Pop quiz! Which of the following popular candies—M&M’s, Kisses, Milk Duds, Chocolate covered peanuts, or Malted milk balls—is a trademarked name?
If you said Kisses, you’re right—but only just. Which leads to one of the strangest trademark cases of the past century.
ALL KINDS OF KISSES
Back in the 19th century, you could satisfy your sweet tooth with Spanish kisses, cream kisses, fruit kisses, and, of course, chocolate kisses. But these weren't the latest offerings from Hershey, who wouldn't be selling their kisses until 1907. These were kisses in the original sense, described in the 1856 Webster’s Dictionary as "A small piece of confectionery."
In 1996, Hershey filed for a trademark on the word Kiss. It was refused by the Trademark Office’s Examining Attorney, who pointed out that:
“[T]he first chocolate products manufactured by Hershey were the HERSHEY BAR for a chocolate bar, HERSHEY’S COCOA for cocoa and HERSHEY’S BAKING CHOCOLATE for baking chocolate. Then HERSHEY’S KISSES were introduced in 1907 followed one year later by HERSHEY’S CHOCOLATE BAR WITH ALMONDS for a chocolate bar with almonds.” (emphasis in original)
Every time that Hershey released a product, it was always the Hershey name followed by a generic descriptor of what was being sold. This, along with historical recipes, dictionary definitions, and use in fiction, led the Examining Attorney to the conclusion that when the first Hershey’s kiss was released, consumers knew that the word meant any small, bite-sized treat. Because it was the generic word for that type of candy, it was deemed untrademarkable.
What Hershey needed to prove was that, to the average consumer of today, kiss meant one thing and one thing only—their product. And the company had a major ace up its sleeve to do it: the question at the beginning of this article.
SURVEYING THE CROWD
Hershey commissioned a survey of potential candy buyers, who were told the difference between a brand name and a generic name and then asked whether M&M’s, Milk Duds (both brands), chocolate covered peanuts, malted milk balls (both generic), and kisses were generic or brands. The results were:
M&Ms: 94.3 percent identified as a brand, 4.4 percent identified as generic
Milk Duds: 84.2 percent brand, 8.5 percent generic
Kisses: 78.8 percent brand, 16.5 percent generic.

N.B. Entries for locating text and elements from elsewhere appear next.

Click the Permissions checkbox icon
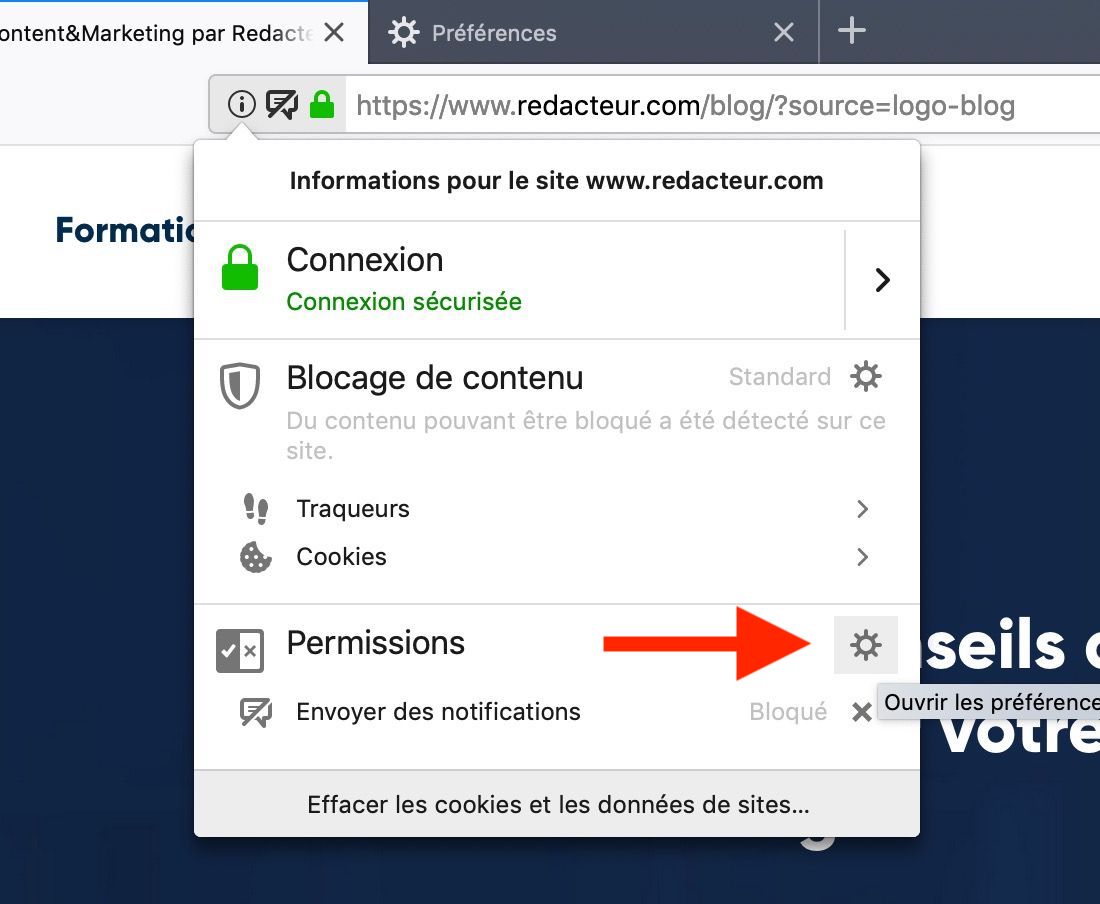The height and width of the screenshot is (904, 1100). [x=240, y=650]
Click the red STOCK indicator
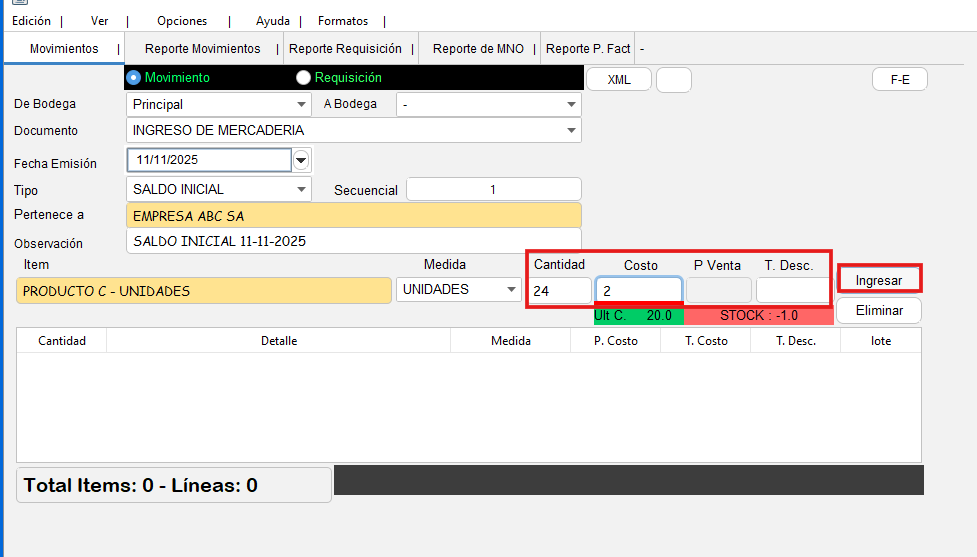The width and height of the screenshot is (977, 557). tap(760, 316)
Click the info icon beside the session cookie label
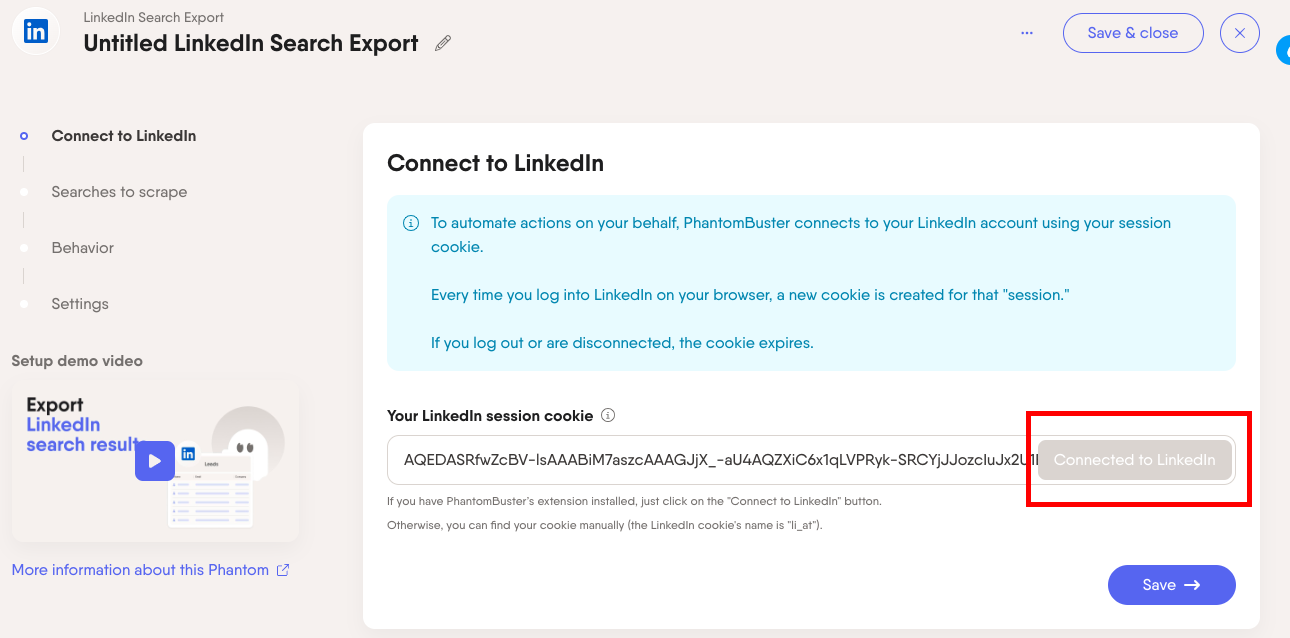 [608, 415]
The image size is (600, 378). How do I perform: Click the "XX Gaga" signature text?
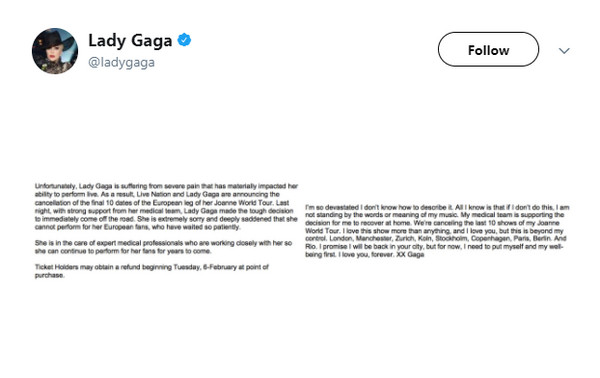[410, 255]
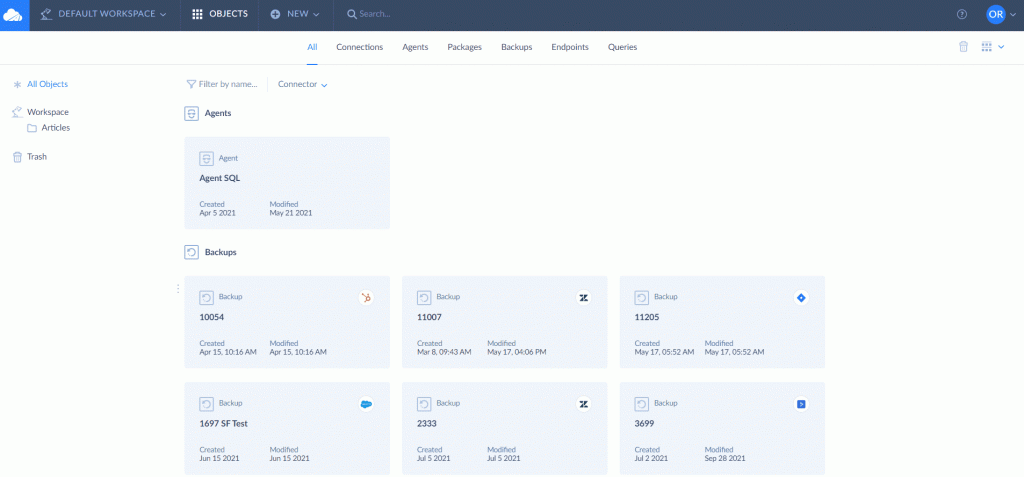Click the HubSpot connector icon on backup 10054

366,298
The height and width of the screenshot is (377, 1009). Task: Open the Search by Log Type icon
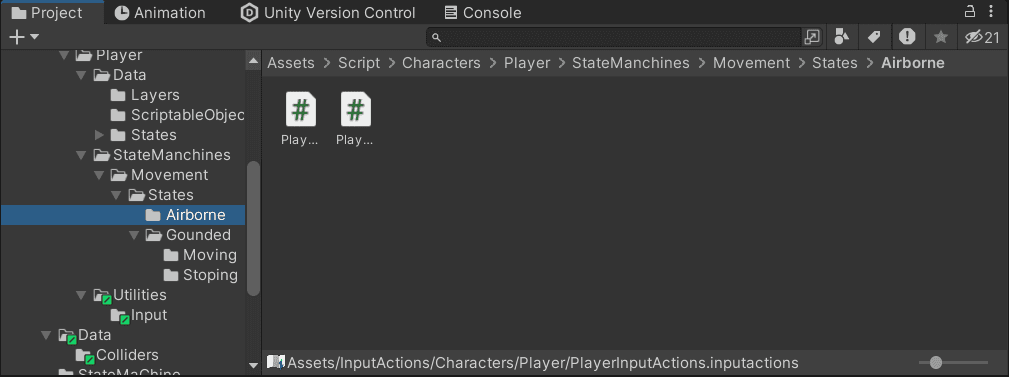pos(907,37)
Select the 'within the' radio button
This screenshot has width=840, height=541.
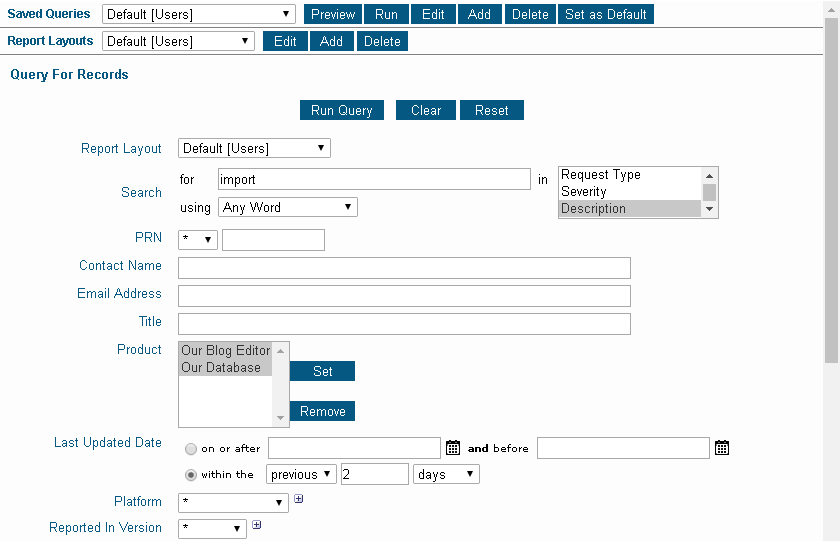point(191,475)
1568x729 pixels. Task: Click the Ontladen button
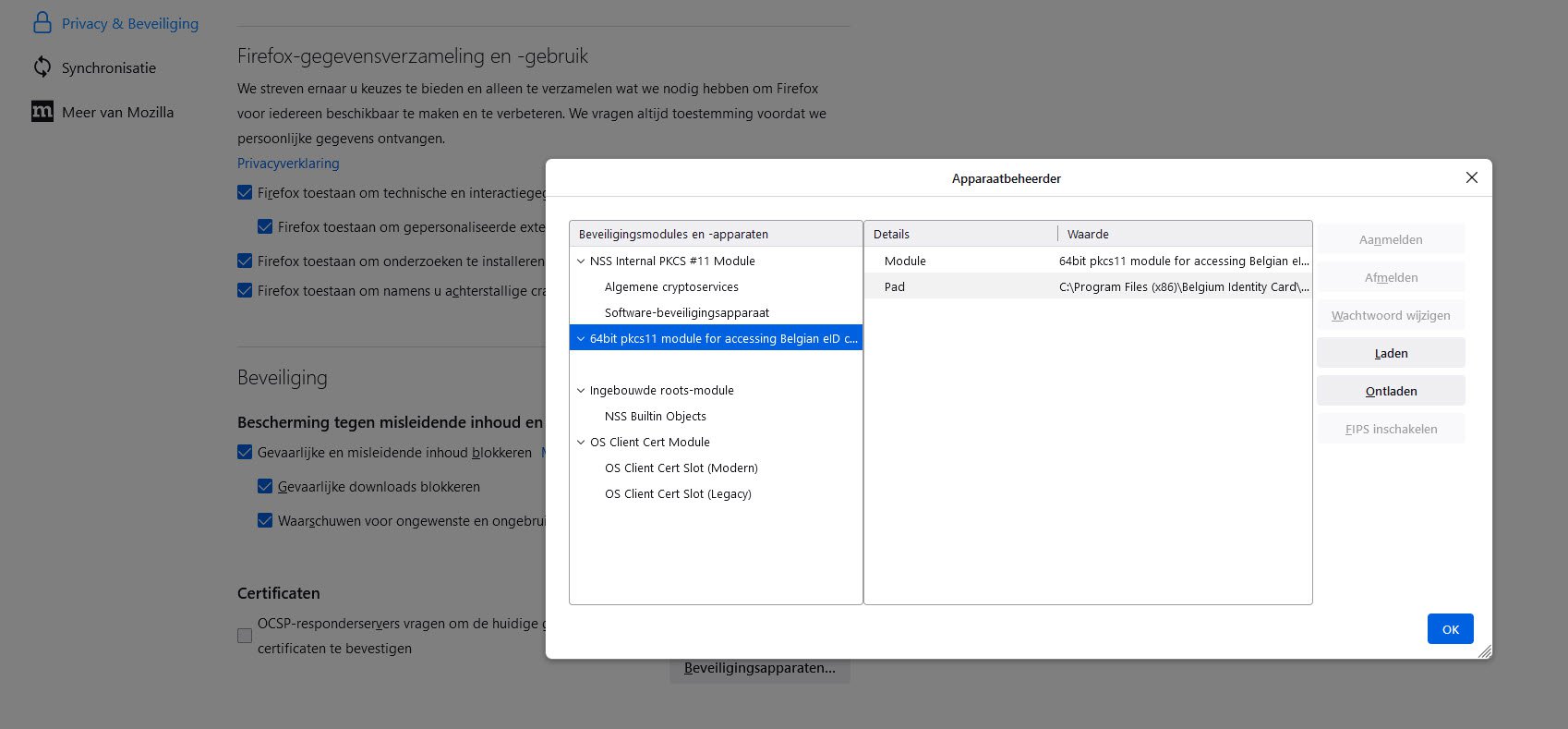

Malted milk balls: 33.9 percent brand, 55.7 percent generic
Chocolate covered peanuts: 19.9 percent brand, 73.7 percent generic
In 2000, the Appeals Court sided with Hershey, entirely because of the survey. The court said it proved that, although a consumer in 1907 would understand kiss to be generic, to the average modern consumer “kiss” represented not just a candy, but a particular candy from one manufacturer. So in 2001, 94 years after Milton Hershey sold his first kiss, Hershey managed to do the opposite of escalator and trampoline—they trademarked a generic word.